• Source records:
□ □ □ □

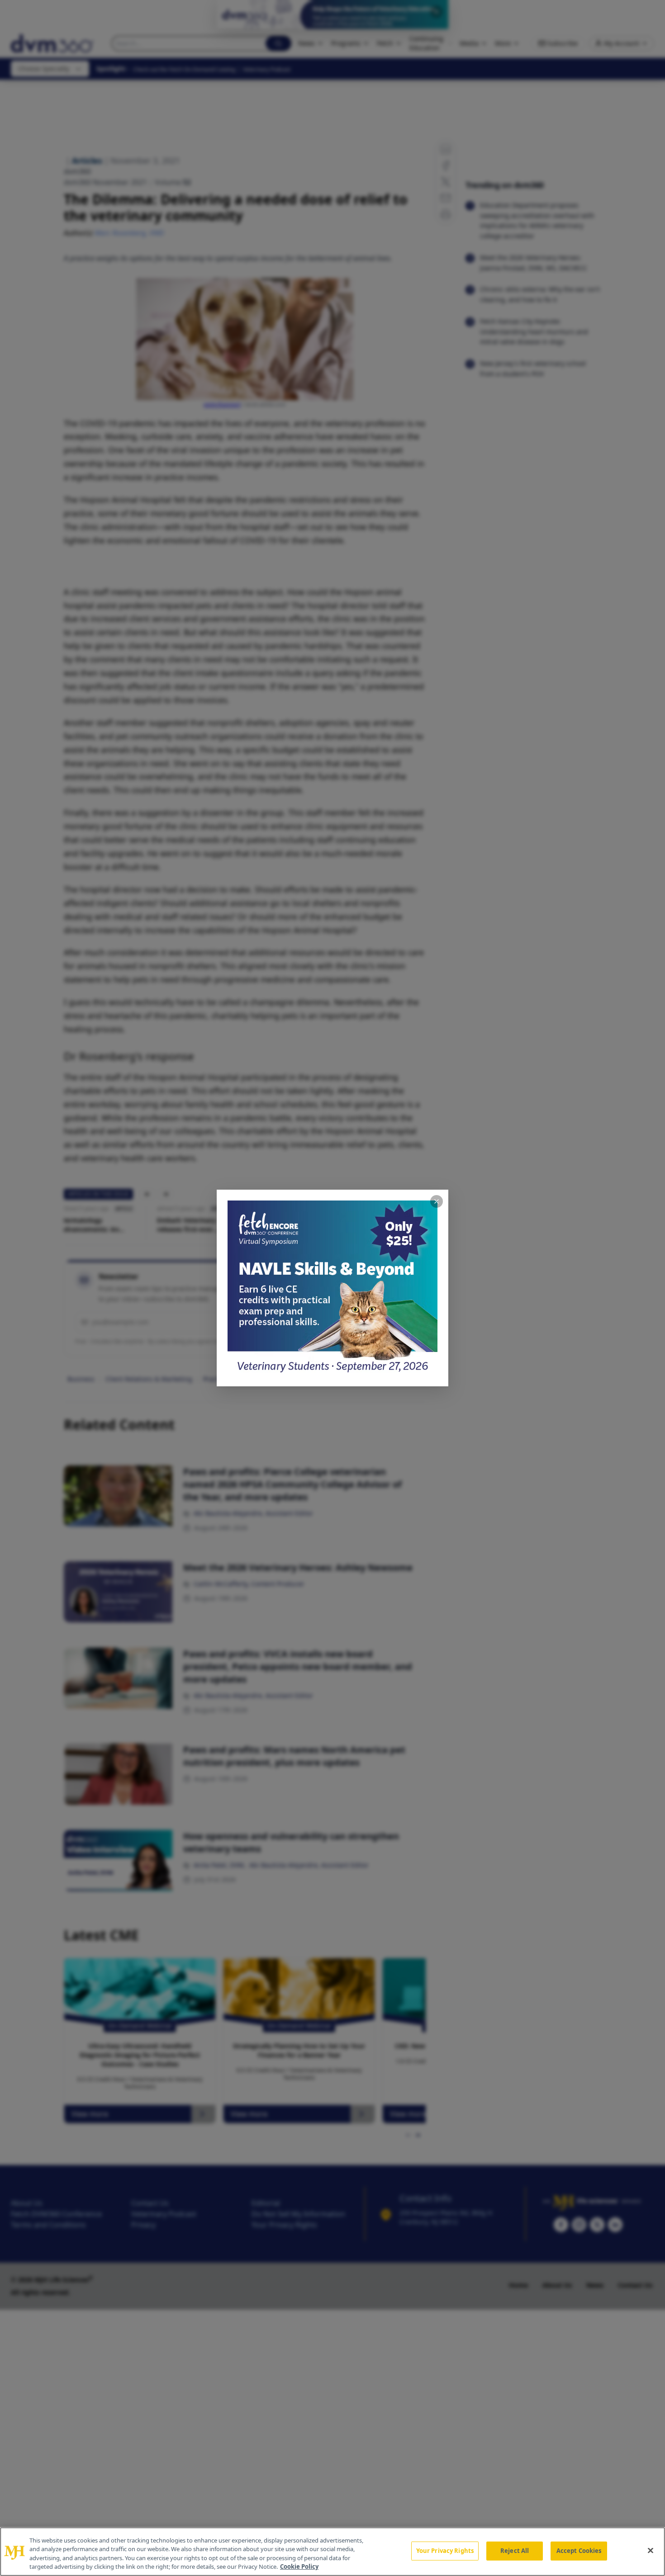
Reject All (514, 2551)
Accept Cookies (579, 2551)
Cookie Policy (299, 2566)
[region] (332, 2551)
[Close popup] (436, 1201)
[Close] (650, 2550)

□ □ □ □

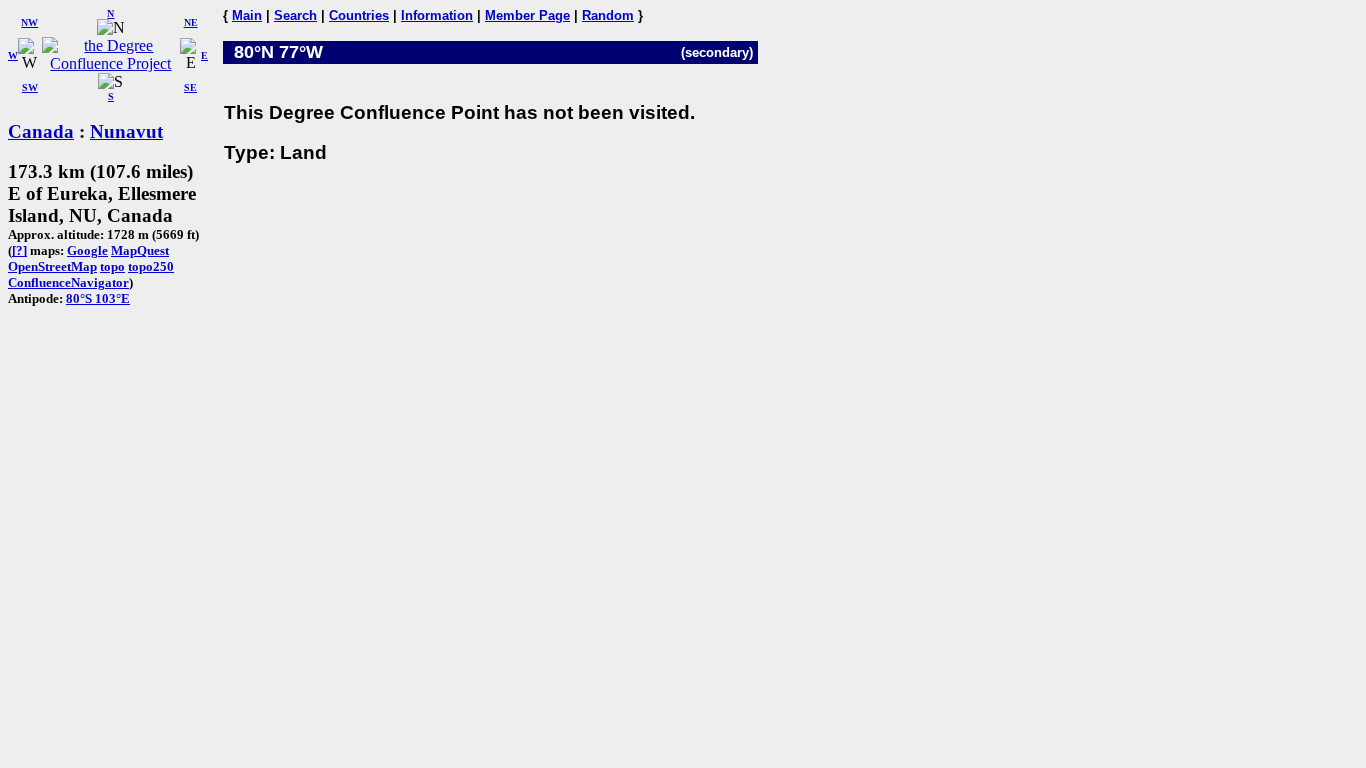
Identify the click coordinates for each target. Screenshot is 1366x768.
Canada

□ □ □ □

• Work task: Look above for the line containing "Accept Cookies (579, 2551)". Output from there through the line containing "[Close] (650, 2550)", exactly and inclusively.

• Answer for the task:
Accept Cookies (579, 2551)
Cookie Policy (299, 2566)
[region] (332, 2551)
[Close popup] (436, 1201)
[Close] (650, 2550)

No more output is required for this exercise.